Po est un panda "normal"... noir, blanc et feignant, et portant une culotte en sac de jutte. Il travaille avec son papa qui vend des lamen dans la vallée de la paix au milieu d'une Chine fantastique à la limite du médiéval. Tandis qu'il rêve de kung fu et de gloire, son père le voit reprendre l'affaire familiale et ainsi découvrir l'ingrédient secret de la soupe secrète, transmis de génération en génération. A la suite d'une maladresse supplémentaire, l'animal sacré se retrouve choisi par le grand maître Oogway pour devenir le guerrier dragon, le seul maître qui pourra défaire le traître et surpuissant Tai Lung.
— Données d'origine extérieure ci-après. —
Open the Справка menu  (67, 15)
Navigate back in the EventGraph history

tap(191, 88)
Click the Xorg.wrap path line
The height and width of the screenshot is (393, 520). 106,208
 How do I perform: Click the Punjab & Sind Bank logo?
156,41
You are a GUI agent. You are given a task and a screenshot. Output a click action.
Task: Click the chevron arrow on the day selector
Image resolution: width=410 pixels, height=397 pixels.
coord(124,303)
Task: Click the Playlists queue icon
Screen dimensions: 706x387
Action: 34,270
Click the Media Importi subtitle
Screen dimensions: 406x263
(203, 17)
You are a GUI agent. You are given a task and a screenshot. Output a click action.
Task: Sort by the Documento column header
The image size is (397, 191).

Si Kung Fu Panda est un conte à base d'animaux personnifiés ou inversement, le décalage qui nous éclate en pleine figure des les premières images en fait un bijou d'humour et de spontanéité. Pour ceux qui le découvriront en VO, un Jack Black halluciné comme à son habitude mais cadré comme jamais se permet de transposer le problème que lui pose la fierté d'être feignant et enrobé dans la peau de cet animal tacheté et mignon qui fit les beaux jours du WWF. Il en ressort une alliance des plus efficace, et ce dernier aurait tout aussi bien pu se coller un déguisement de mangeur de bambou.
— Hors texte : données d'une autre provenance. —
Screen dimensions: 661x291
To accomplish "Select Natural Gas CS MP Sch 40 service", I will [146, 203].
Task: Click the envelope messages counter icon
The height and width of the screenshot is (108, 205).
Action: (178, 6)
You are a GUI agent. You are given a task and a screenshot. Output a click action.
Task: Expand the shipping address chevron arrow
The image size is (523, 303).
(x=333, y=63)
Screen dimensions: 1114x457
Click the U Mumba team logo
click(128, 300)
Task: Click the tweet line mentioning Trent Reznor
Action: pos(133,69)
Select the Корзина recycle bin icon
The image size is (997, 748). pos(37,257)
Toutefois on est bel et bien dans un film d'animation, et c'est d'ailleurs la partie qui sublime l'effort humoristique. Si les personnages étaient capables de faire les pitres devant une caméra, ils le sont d'autant plus en libérant leurs corps aussi bien que leur langue.
Mais parlons maintenant de l'animation à proprement parler. Celle-ci est très recherchée et fait preuve techniquement d'une exactitude assez imparable. Les personnages sont aussi fluides que le décor est mystique et embrumé. La perspective des horizons est d'une pureté inégalée et les efforts qui sont faits dans ce sens pour rejoindre les éléments d'estampe japonaise qui sont présents dans le découpage comme des illustrations à l'ancienne dans les livres pour enfants, sont un hommage à une référence asiatique d'une très grande finesse. L'intégration de ces moments ou l'on aperçoit le soleil se lever, immobile derrière une branche de cerisier japonais ou encore la brume recouvrant la montagne majestueuse au couché du soleil, apporte une beauté certaine au travail de recherche que représente cette œuvre dessinée. L'animation pure est quant à elle particulièrement soignée et admirable. On ne note aucune tache ni faute de goût au tableau. Les couleurs sont harmonieuses et font paraître les plus vifs rouges avec sobriété.
Le début du film met d'ailleurs parfaitement à l'aise dans cette ambiance mystérieuse et drôle, comme si l'on nous invitait à ne prendre au sérieux que les formes pleines et les traits d'ombres, tandis que les clartés et les mouvements furtifs soulignent la légèreté. On s'amuse alors comme dans toutes les productions du cinéma d'arts martiaux de Hong Kong de la grande époque dont l'inspiration est plus qu'avouée. Combats avec des baguettes, entraînements forcenés et grands passages guignolesques sont presque calqués sur des films de Jackie Chan tels que Les marins des Mers de Chine ou encore La Hyène intrépide. La similitude va même jusqu'à nous offrir les éléments classiques d'un scénario typique de cette période productive du cinéma chinois. Ainsi le Panda n'est autre que l'instrument d'un destin beaucoup trop grand pour sa personne, lui simple serveur fasciné d'arts martiaux jusqu'à la rencontre avec un maître qui changera sa vie. Couplé aux bases d'un scénario occidental, le mélange s'en retrouve un peu appauvri mais sympathique tout de même. La tigresse, la mante religieuse, le serpent, le singe et la grue perdent d'ailleurs de leur pouvoir intrinsèque de grandes figures du kung fu dans cette fresque un peu trop correcte pour développer ses forces.
C'est donc un alliage réussi avec sagesse entre tradition et classicisme bon enfant que nous livrent les studios responsables de Madagascar et Shrek. Dreamworks se paye un exploit fédérateur, les publics de tous bords pouvant y trouver leur compte avec un plaisir certain. Au final, le mix est même trop retenu et quelque peu inégal, penchant un peu trop vers l'occident pour vraiment laisser une place à un chef d'œuvre. On en ressort donc impressionné, un peu ému, bluffé et heureux. Il ne nous manque plus que ce dernier ingrédient secret qui rend la vie si merveilleuse et les nouilles si délicieuses, celui qui ne se découvre qu'après l'initiation et qui reste à développer, en suspens, comme une histoire inachevée... ou achevée sur la mauvaise note, celle de trop... comme un refrain de Kung Fu Fighting.